On Trump’s other flank are the school bullies, of whom Andrew Tate is surely the meanest. Tate and his brother Tristan flew to Florida on 27 February after being released from house arrest in Romania, where they are accused of human trafficking, with Andrew also accused of rape. A video of a 25-year-old Andrew which purports to show him whipping and sexually abusing a girl — reports about her age vary — has resurfaced on X since his arrival in America; outrage has been expressed, but nothing, predictably, has been done about it. Tate’s MAGA links go way back: Musk restored his banned X account upon taking over the website in 2022; Trump’s son Donald Jr has referred to the brothers’ Romanian arrest as “absolute insanity”; the Tates’ lawyer responded to a question about whether the President had personally helped in their release by saying: “Do the math. These guys are on the plane.”

The Trump administration’s covert courting of the Tates is not just about them. It’s about a vision of violent masculinity — specifically of the self-made man, who climbs to the top on a pile of women’s bodies. The Tates embody this aspirational misogyny. Trump’s own track record has been conveniently forgotten, but let’s not forget that he has himself been found guilty of sexual assault. His defence secretary, Pete Hegseth, agreed a financial settlement with a woman who accused him of rape in 2017; Trump’s initial choice for attorney general, Matt Gaetz, was alleged to have “regularly” solicited prostitution, including from an underaged girl.

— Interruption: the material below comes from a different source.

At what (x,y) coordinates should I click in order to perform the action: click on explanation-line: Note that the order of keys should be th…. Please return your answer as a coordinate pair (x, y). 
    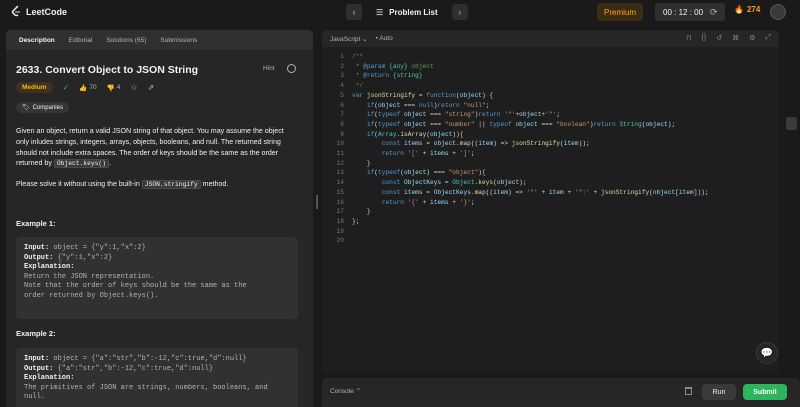
    Looking at the image, I should click on (136, 286).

These are not coincidences: yes, gross men like company — but the implicit sanctioning of woman-hatred and abuse under the guise of swaggering machismo holds appeal for a generation of disenfranchised young men who feel hard done by with feminism and who split the Gen Z vote in November. These boys live in the ambient world of the podcast bro, with which Barron Trump encouraged his father to engage during his campaign. Almost all of the MAGA men, including Trump, Musk, and Tucker Carlson, have appeared, for instance, on the “Nelk Boys’” Full Send podcast, a prank channel-turned-Right-wing commentary hub. The show had Andrew Tate on last week, who bragged that “I would be in a jail right now” if Trump hadn’t won.

Just like David Duke, bringing in Tate from the cold legitimises repressed hatreds in voters, who feel vindicated in their resentment of a group (then, black people and Jews; now, women) by the presence of someone who has acted on that resentment in the most explicit and baroque way possible before shaking hands and smiling with the mainstream once more. Duke’s election is now looked upon as a dark period for the Republican Party; the MAGA associations with Sieg-Heiling Silicon Valley dork Musk and probable sex trafficker Tate may one day be viewed in the same way.

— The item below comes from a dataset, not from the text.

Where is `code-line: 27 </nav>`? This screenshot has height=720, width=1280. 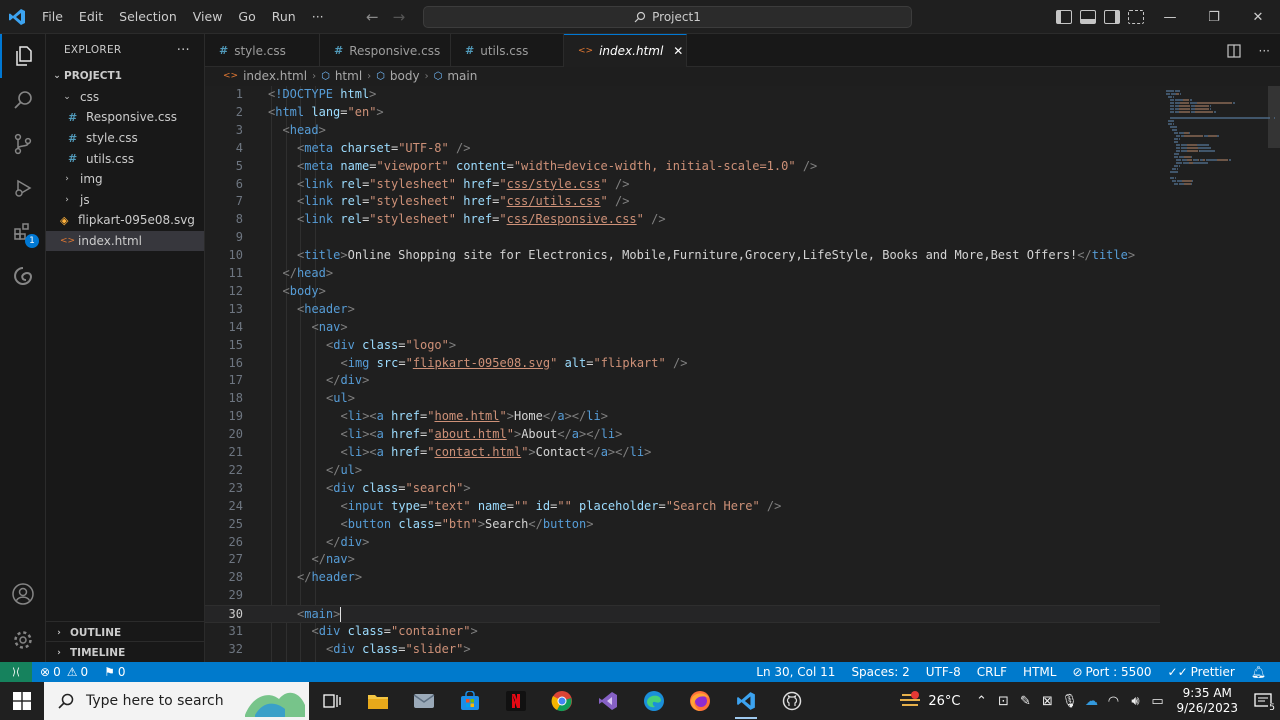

The alliance between the jocks, nerds and bullies of Trump’s new court may prove shaky. Elon Musk and Andrew Tate are dynamic disruptors of the type often seen in the early, anarchic stages of authoritarian regimes. But though united by “alpha” compulsions and trails of victimised women, they are not a natural union by any means. Either should expect a long knife in his back when he is no longer useful to Trump.

Until then, we must settle for the fact that we have lowered the accepted standards of public life beyond comparison, in service of a vision of masculinity which we know is already having real-life, and often fatal, consequences for women. The most frightening thing about this new crop of Trump-supporting men is that, rather than burying their radicalism in suits and euphemisms, they flaunt it — dog whistles have become overt provocations. MAGA machismo is about the spectacle of chaos and domination, a truly fascist vision of man. These acolytes’ raw unpredictability is their strength: it means nobody can look away.